Finding out that he'd written an autobiography ... and that I could get it on Kindle for not-too-much-money ... was a delight. Now having read it, it still is.
The writing style is just a _little_ bit flat: but if you can hear his voice saying the words, which I did after a while, the flatness disappears. It's written exactly the way Dick Van Dyke talks.
So. He was born in 1925 and grew up in the Midwest. He served in the Air Force and discovered that he had a gift of making people laugh; when he left the military, he went into show business and, seventy years or so later, is still there.
The book is revealing without being tell-tale-y. That is, he mostly tells on himself: his smoking problems, his drinking problems, and the affair that led to the end of his marriage. No scandals about other Hollywood stars here ... which is very much in keeping with Van Dyke's character.
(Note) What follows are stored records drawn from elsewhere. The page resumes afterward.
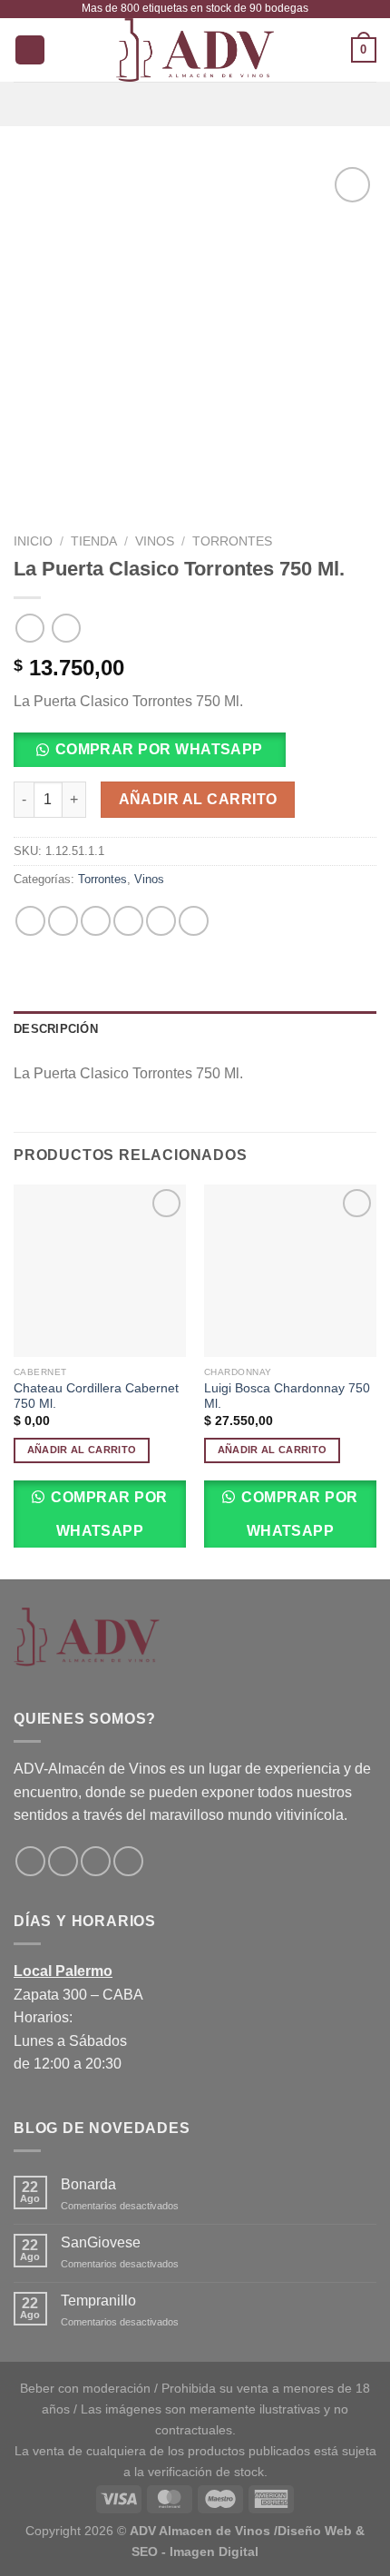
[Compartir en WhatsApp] (30, 921)
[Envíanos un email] (96, 1861)
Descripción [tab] (56, 1029)
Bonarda (88, 2184)
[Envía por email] (128, 921)
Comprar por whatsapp (159, 749)
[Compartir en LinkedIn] (194, 921)
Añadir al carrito (198, 799)
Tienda (94, 541)
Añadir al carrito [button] (82, 1449)
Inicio (33, 541)
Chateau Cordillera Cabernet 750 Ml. (96, 1396)
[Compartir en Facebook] (63, 921)
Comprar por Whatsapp (107, 1514)
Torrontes (232, 541)
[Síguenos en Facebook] (30, 1861)
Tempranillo (98, 2300)
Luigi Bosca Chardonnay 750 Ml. (287, 1396)
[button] (156, 755)
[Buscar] (29, 50)
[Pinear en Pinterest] (161, 921)
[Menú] (195, 104)
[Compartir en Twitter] (96, 921)
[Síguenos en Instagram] (63, 1861)
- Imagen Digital (209, 2551)
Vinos (154, 541)
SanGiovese (101, 2242)
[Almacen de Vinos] (195, 50)
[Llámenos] (128, 1861)
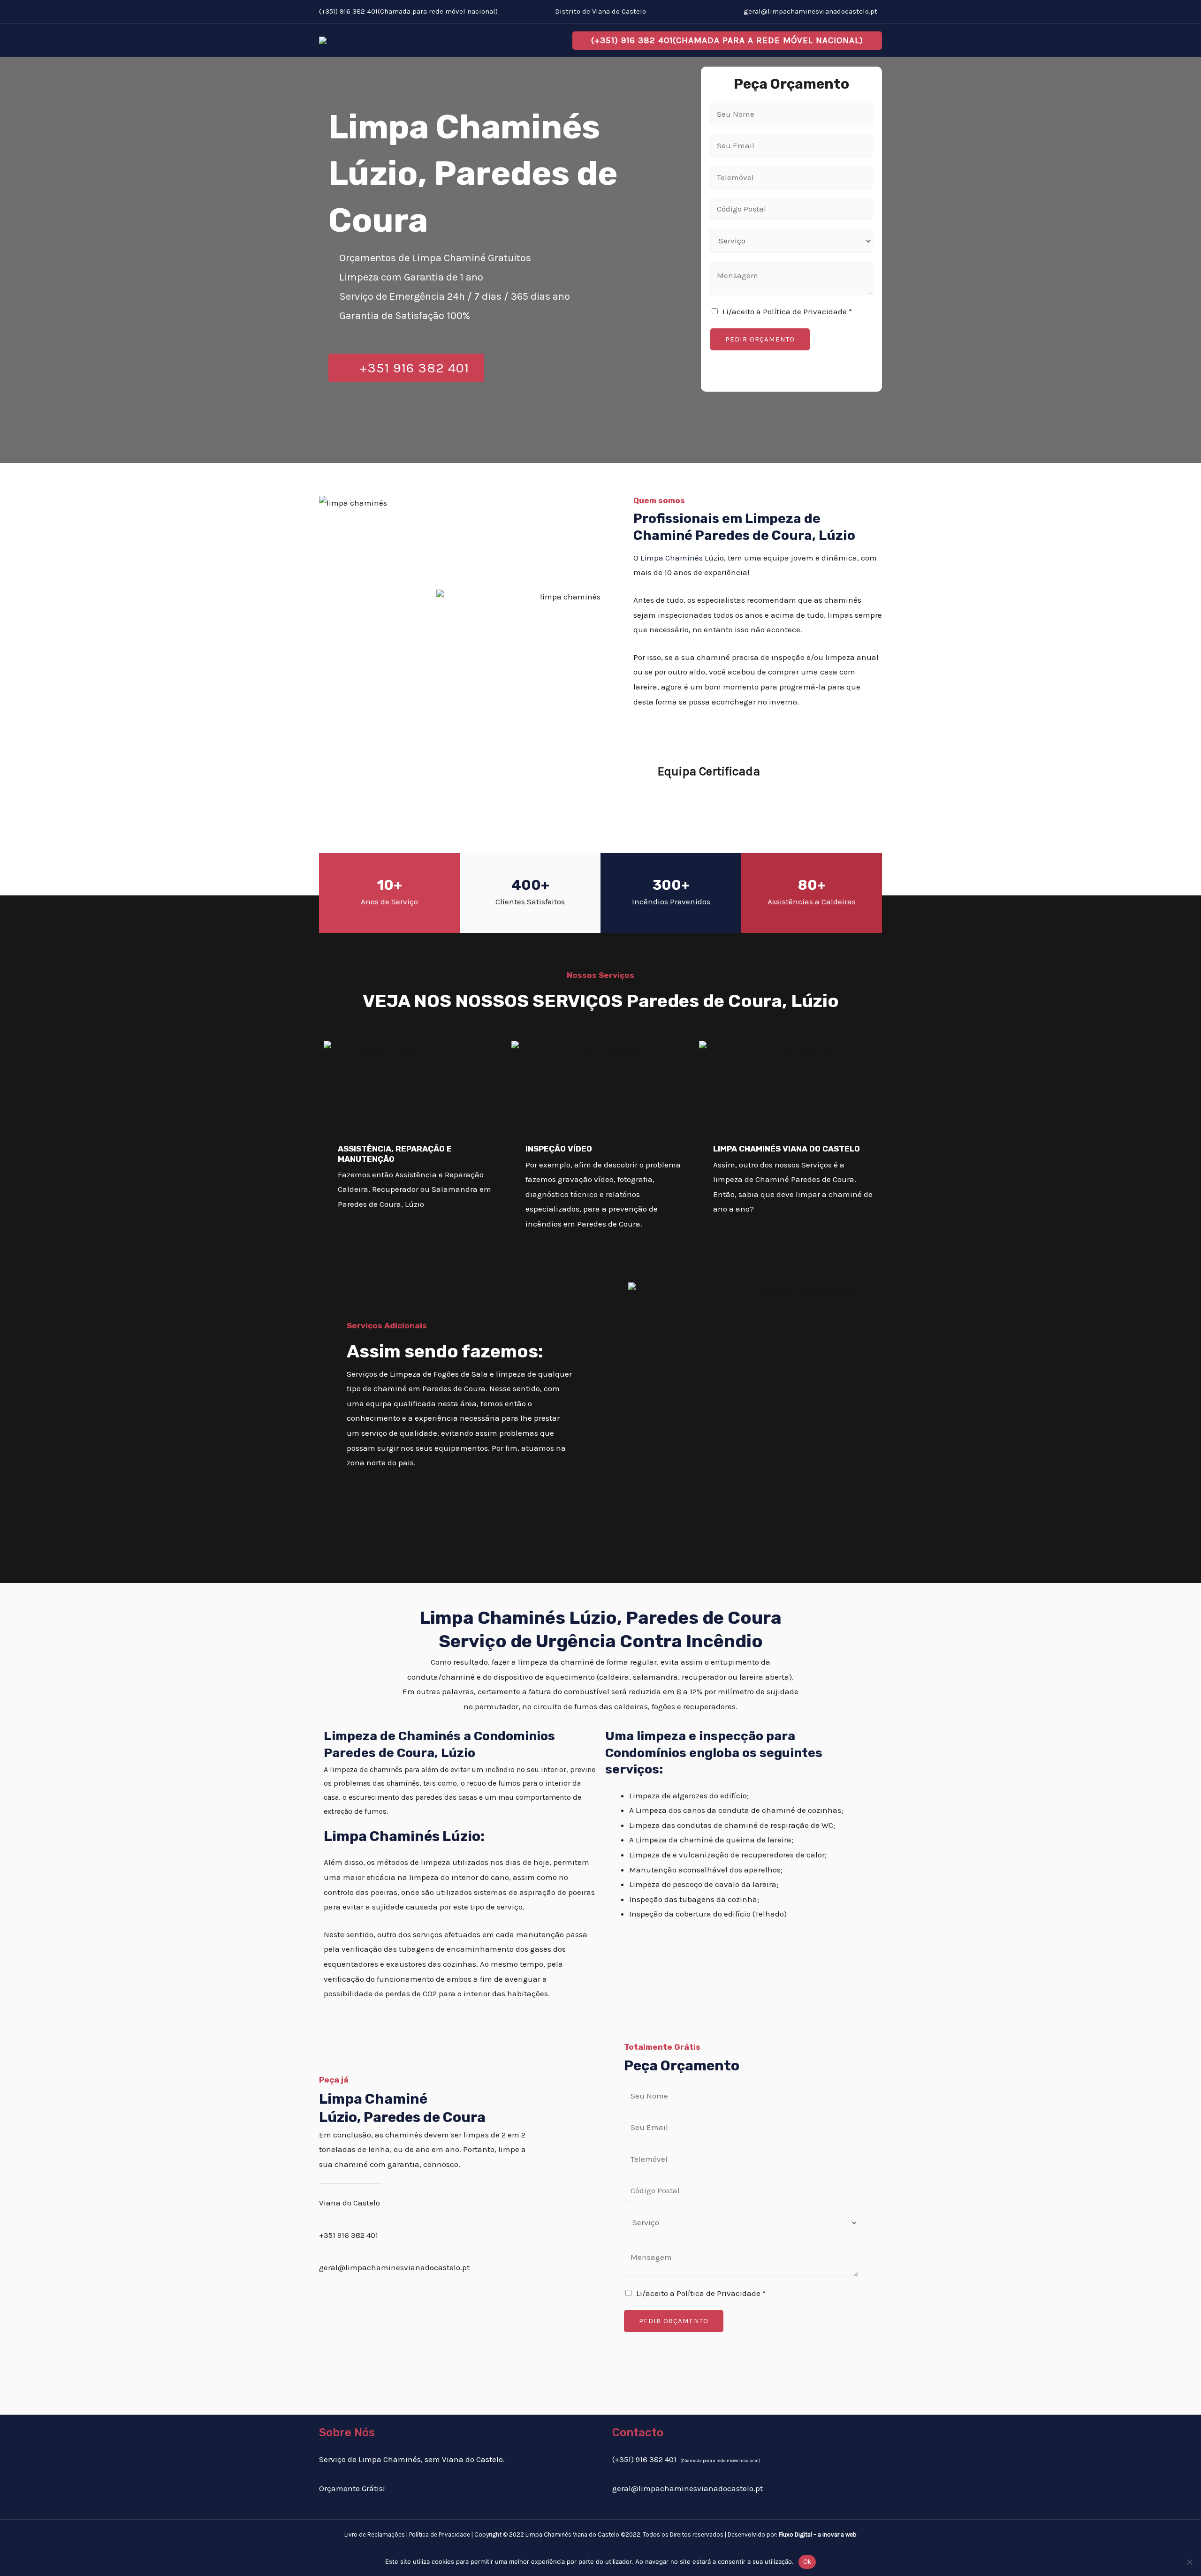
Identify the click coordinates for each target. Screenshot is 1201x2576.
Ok (807, 2561)
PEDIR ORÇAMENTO (760, 339)
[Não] (1189, 2562)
He started out as a "good boy" who seriously considered going into the ministry; overall, he stayed that "good boy" despite some trespasses, and stood seriously by a commitment made early on that he would never appear in a show he'd be embarrassed to take his children (grandchildren ... now great-grandchildren...) to.
To be clear, this book isn't a laugh fest. That is, there are laughs, and plenty of them, but they aren't the heart of the book. The heart of the book is Van Dyke's portrayal of himself, which seems honest enough.